Yes, there were some cross-continent head-scratchy moments; allegedly, the magnetic bearing so beloved by Clearaudio was not as high a priority at Naim, and Clearaudio was initially sceptical of the impact of the Discrete Regulator based power supply. But in both cases, the ‘technical’ and ‘theoretical’ were resolved in the ‘practical’ of listening, even down to which side of the mat sounds best!
Of course, the part that will draw Naim aficionado’s attention most is that tonearm. And those people are already hopping from foot to foot asking three obvious questions. And the answers to those questions are ‘yes, it really is an Aro’, ‘no, it isn’t available separately’, and, ‘hopefully a new stand-alone Aro will follow’. The differences between this arm and the original Aro is that it has a proper (as in, not an after-the-event Aro-matic) lift-lower system with built-in arm rest, an on-the-fly VTA adjustment that I seriously doubt anyone will use, and a carbon-fibre arm-tube; the original would have had the same, were neatly engineered carbon-fibre widely available and even remotely affordable in the late 1980s… such is the progress of material science in the intervening decades.
There is a fourth question that would be asked by existing Aro owners, and the answer to that is ‘yes’… it has a slotted headshell; the original Aro had three small holes in the headshell, designed to fit the Linn Troika cartridge, and if your cartridge wasn’t a Troika and had a different distance between mounting holes and stylus tip, alignment was more luck than judgment. While the supplied Naim Equinox moving coil cartridge (also made by Clearaudio) has three mounting points – making alignment relatively easy and adds to rigidity of contact – should you wish to move beyond the Equinox cartridge at some point, the arm now allows greater adjustment at last.
Making a slotted headshell sounds trivial, but was in fact quite a feat of engineering, because the design of the original Aro headshell would lose some structural integrity if slotted and making a similar headshell without compromising in performance or ‘aro-ness’ would be difficult.

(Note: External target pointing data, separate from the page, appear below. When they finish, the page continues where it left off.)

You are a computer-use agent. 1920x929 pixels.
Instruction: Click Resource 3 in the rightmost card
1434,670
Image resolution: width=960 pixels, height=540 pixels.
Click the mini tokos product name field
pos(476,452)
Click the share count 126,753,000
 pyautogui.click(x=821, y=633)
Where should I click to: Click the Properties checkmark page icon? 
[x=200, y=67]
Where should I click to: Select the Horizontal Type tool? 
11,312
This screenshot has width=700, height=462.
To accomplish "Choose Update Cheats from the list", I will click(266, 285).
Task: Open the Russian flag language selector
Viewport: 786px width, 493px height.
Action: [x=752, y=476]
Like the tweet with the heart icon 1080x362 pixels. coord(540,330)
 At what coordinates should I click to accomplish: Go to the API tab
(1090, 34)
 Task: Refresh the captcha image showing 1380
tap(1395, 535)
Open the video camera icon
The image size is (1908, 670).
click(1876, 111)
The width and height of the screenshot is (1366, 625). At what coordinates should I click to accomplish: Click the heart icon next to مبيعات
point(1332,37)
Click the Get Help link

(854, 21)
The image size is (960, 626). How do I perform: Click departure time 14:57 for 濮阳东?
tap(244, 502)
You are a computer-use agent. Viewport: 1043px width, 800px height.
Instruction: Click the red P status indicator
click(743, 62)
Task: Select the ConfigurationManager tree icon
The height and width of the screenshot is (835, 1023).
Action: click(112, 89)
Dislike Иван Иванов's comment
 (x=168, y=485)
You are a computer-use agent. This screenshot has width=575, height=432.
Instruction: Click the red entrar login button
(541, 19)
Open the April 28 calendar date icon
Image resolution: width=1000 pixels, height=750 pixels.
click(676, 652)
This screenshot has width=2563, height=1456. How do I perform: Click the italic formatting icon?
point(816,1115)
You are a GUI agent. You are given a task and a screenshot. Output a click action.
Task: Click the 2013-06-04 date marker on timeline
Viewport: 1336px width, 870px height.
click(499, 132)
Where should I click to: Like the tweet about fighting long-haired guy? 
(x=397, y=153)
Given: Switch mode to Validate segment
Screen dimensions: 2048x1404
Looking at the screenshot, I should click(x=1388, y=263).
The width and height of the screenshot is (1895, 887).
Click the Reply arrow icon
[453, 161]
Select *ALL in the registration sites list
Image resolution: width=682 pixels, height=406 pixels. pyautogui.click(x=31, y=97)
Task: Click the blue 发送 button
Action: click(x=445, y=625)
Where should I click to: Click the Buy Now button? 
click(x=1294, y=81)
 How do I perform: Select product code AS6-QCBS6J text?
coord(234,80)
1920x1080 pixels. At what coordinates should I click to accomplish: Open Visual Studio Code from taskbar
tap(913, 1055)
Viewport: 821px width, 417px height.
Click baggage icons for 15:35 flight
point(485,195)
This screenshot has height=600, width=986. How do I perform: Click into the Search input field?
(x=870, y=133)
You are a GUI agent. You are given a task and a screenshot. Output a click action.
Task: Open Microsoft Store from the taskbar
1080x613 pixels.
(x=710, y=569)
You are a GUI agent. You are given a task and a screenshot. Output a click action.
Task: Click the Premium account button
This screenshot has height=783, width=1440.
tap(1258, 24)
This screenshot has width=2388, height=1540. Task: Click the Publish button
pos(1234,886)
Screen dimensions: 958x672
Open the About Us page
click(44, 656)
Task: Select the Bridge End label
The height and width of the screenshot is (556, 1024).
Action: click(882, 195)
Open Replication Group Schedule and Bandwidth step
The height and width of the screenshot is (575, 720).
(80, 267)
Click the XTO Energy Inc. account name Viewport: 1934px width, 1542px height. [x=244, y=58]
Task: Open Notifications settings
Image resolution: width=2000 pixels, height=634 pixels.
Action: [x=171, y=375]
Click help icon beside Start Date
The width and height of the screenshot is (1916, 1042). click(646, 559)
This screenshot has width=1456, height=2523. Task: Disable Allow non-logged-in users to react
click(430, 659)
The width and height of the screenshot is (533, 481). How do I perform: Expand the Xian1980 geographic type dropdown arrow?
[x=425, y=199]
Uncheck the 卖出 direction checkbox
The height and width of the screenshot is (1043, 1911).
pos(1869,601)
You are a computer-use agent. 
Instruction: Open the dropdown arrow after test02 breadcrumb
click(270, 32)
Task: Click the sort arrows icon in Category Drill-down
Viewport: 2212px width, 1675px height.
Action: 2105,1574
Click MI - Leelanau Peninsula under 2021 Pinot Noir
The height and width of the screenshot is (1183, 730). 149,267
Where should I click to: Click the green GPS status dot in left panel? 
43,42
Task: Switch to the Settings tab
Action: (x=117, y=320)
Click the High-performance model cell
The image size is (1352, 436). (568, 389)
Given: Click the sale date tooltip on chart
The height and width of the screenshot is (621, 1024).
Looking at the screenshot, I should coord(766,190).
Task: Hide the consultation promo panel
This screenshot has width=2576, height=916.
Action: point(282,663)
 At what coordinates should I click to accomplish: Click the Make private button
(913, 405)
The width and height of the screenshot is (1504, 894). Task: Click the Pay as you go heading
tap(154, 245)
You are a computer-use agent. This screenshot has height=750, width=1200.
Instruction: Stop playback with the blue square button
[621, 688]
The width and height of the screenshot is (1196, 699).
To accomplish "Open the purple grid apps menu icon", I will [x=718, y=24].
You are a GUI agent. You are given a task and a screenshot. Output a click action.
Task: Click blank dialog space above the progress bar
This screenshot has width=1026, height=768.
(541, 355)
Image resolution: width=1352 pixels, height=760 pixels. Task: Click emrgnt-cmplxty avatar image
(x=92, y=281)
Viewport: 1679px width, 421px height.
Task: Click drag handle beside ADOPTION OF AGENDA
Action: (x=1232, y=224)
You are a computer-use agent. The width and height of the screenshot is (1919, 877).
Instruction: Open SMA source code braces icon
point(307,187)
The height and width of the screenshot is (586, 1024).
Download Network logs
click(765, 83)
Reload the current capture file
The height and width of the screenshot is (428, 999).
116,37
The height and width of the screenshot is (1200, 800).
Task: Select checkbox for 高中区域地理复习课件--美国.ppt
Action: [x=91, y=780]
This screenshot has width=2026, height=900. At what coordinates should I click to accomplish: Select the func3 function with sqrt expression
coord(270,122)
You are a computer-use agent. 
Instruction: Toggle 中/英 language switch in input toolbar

While the Naim Audio Solstice turntable is considered a turn-key device, that it allows future changes in cartridge would be of little benefit if the phono stage itself was locked into the parameters of the Equinox alone. Fortunately, the Solstice phono stage has a range of cartridge loading options on its back panel. This is something of a nerve-centre for the Solstice system, as the rear panel also provides options on logo brightness and standby options. It also provides options for DIN output (Naim has traditionally used locking DIN connectors over phono as a preference… even of those in the know tend to use these DIN connectors unlocked, for similar reasons to the floating connections in the company’s power cords).